Find each line in the following listing that has the string "computer", then state the count and nothing else.

____

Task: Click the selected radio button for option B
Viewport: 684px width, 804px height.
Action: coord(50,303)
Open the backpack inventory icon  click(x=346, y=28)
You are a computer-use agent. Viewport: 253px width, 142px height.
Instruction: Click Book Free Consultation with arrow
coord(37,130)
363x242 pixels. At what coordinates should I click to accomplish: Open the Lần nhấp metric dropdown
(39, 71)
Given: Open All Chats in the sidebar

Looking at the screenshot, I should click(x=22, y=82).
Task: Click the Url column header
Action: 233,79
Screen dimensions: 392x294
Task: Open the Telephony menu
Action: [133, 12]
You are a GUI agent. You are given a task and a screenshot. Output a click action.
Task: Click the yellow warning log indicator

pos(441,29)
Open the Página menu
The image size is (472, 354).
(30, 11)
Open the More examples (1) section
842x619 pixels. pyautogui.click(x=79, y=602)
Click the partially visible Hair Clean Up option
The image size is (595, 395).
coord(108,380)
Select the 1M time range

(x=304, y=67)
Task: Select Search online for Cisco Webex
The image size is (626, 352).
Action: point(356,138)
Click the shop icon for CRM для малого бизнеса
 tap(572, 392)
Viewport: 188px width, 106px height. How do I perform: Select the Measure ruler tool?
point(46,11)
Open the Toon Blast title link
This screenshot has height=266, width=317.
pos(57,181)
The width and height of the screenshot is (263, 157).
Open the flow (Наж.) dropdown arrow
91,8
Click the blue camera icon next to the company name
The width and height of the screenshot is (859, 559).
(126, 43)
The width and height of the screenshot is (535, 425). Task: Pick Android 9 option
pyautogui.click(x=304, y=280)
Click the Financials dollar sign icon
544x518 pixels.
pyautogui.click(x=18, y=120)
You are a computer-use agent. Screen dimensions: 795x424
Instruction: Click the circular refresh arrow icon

____

#### Task solution:
2